AI will also have an impact on traditional industries too. “Take the legal profession,” says Dhaval. “It’s a very traditional area and one not used to making use of a lot of technology. A lot of menial work is still done manually. We are trying to develop an AI system which will converse with clients, do a lot of leg work in terms of checks, finding out similarities with other cases, which can then be checked by a lawyer.
“We have just been funded by an Innovate UK (KTP) grant (£175,000) for an ambitious project to investigate and build a Legal Immigration Artificial IntelLigence Advice (LILA) expert system. Development of LILA is focused on building an AI-based expert system for supporting decision making in UK immigration law. This expert system will be developed using state-of-the-art AI techniques to capture tacit knowledge of legal text and past cases, to support efficient decision making.
“Some of the mundane (but vital) tasks such as initial due diligence, or suitability of an application for a certain category of immigration, including initial advice to an applicant, would be one of the first targets for semi-to-full automation.”
Here’s where things get a little more complicated because as AI extends its reach into our lives, previously unlooked for ethical considerations need addressing.
Dhaval says: “Machine learning or ‘deep learning’ is used to solve complex problems often involving imaging. For example, building predictive algorithms to recognize tumours more accurately and faster than human doctors or creating autonomous vehicles using image recognition to detect road signs, traffic signals and pedestrians.
“This brings questions around the privacy and unintended use of data. Cameras can capture people on the street, faces of citizens can be captured on many of the reporting applications (our own mobile app for Flood reporting had the same sort of ethical dilemmas). What are the implications for a free society if we are under constant public surveillance? How does that change expectations of privacy? What happens if that data is hacked?”
Questions which will no doubt be answered in time.
Linked to the evolution of ‘smart everything’ is something called ‘knowledge graphs’. These are, essentially, a different way of storing data. Instead of information being listed on a database, they are layered into graphs, all of which makes it easier to search for connections. Google already uses knowledge graphs in its search engine. That’s why, when you search for ‘Apple’, you are presented with an array of information about that company, including its founder, CEO and so on.
In turn, knowledge graphs have given rise to the concept of ‘Explainable AI’. If knowledge graphs represent the ‘What?’, then Explainable AI represents the ‘How?’ and the ‘Why?’. It allows human users to understand, appropriately trust, and effectively manage AI.

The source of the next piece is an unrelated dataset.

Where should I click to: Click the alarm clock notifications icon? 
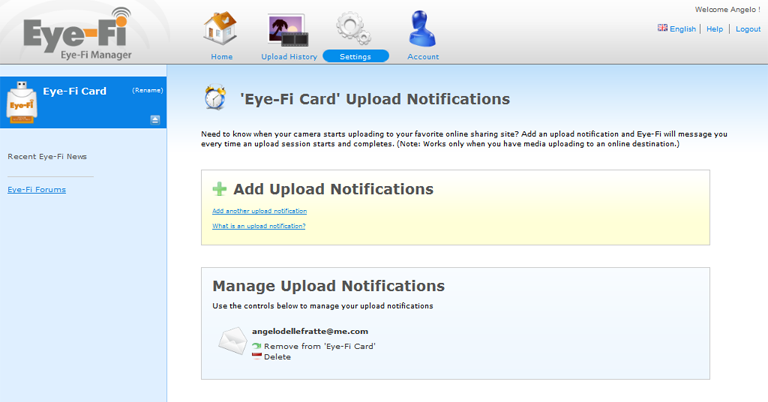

Dhaval explains: “‘Explainable AI’ is where we use knowledge graphs to explain decisions made by machines. So, if a doctor sees a certain classification of an image by a machine learning algorithm as containing tumour, we can then use the knowledge graphs to find out why and how the algorithm arrived at that decision.”
Knowing the why and how could lead to quicker diagnosis and more effective treatments. It could also help implement safeguards to prevent misuse of AI.
“Deep learning is a reality in today’s world but in terms of its application and the ethical issues which come with that, we haven’t even scratched the surface.”